··· Data records ···

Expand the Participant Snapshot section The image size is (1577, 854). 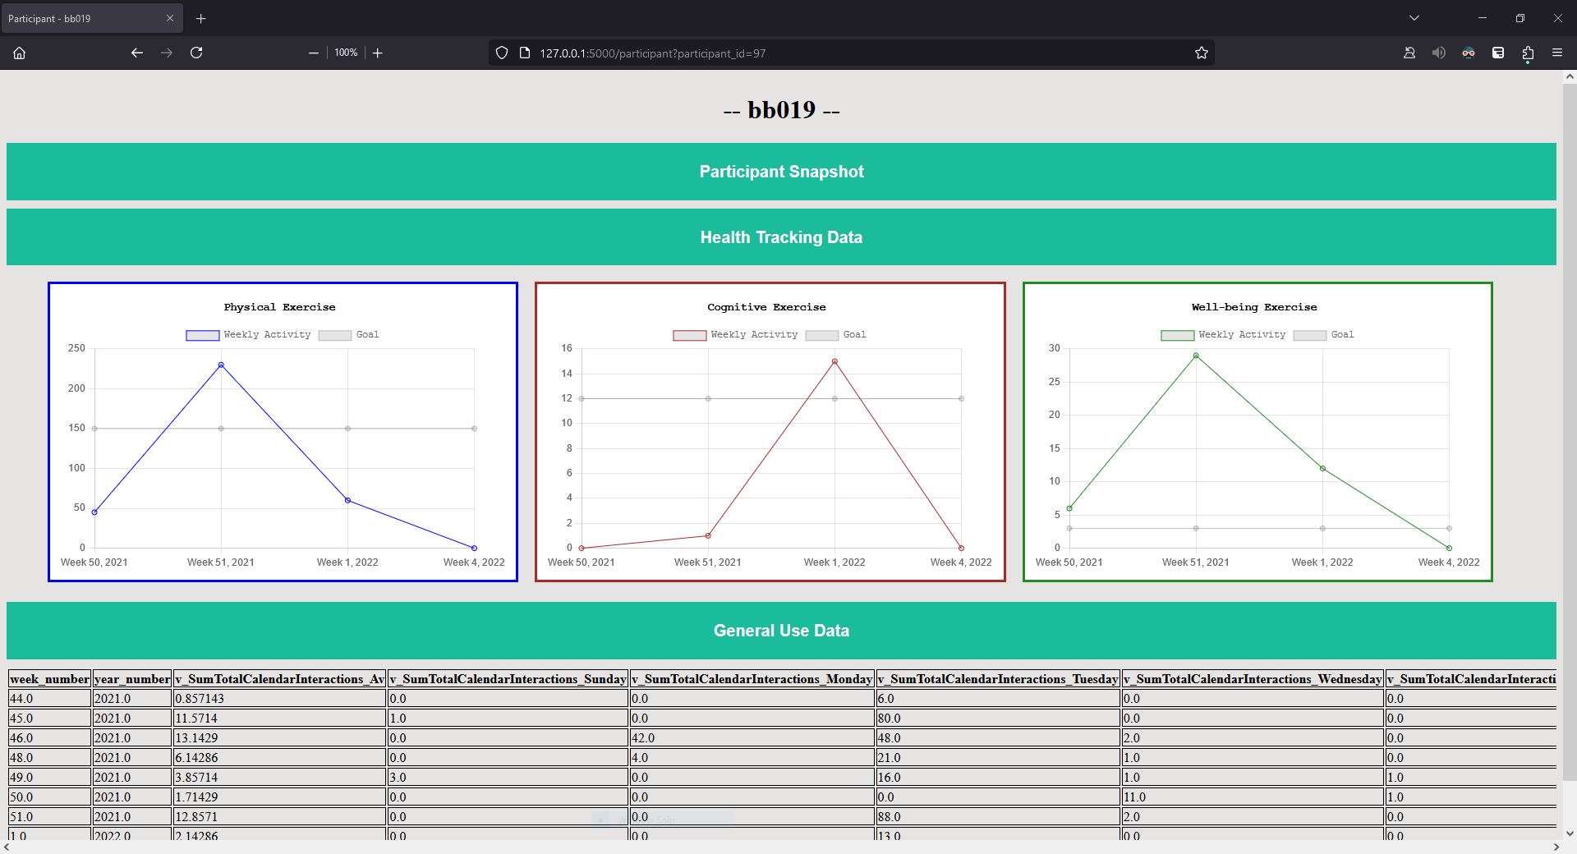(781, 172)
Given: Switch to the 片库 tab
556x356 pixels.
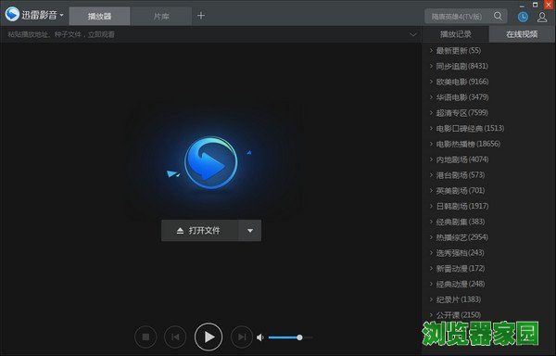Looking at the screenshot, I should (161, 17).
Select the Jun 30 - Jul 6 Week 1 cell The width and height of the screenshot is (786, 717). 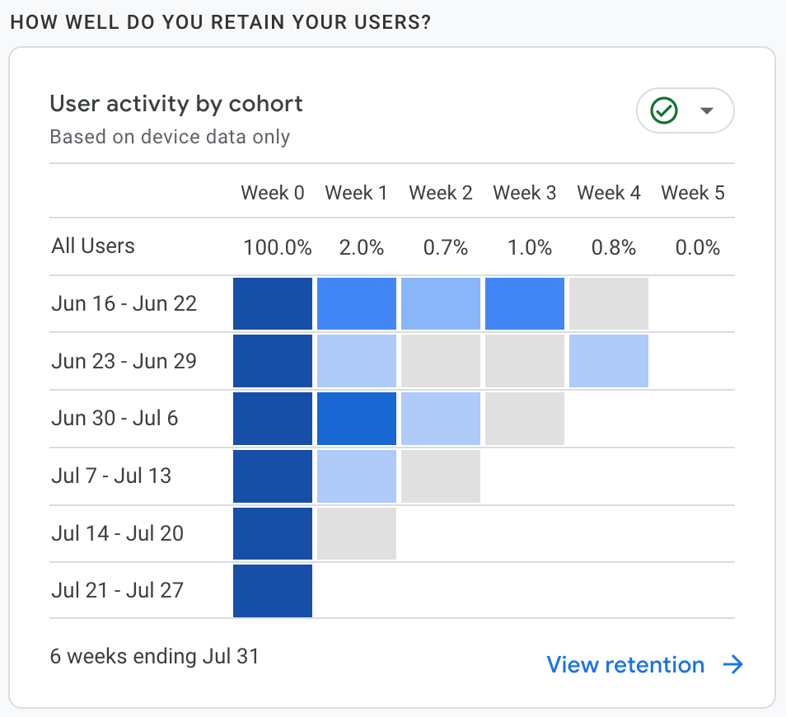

···

→ **Direction**
Copy out everything in the data from the line containing "Given: Switch to the 片库 tab" down to the end, without any changes, and omit the pictures.

→ **Written solution**
Given: Switch to the 片库 tab
556x356 pixels.
Looking at the screenshot, I should (161, 17).
Select the Jun 30 - Jul 6 Week 1 cell The width and height of the screenshot is (786, 717). 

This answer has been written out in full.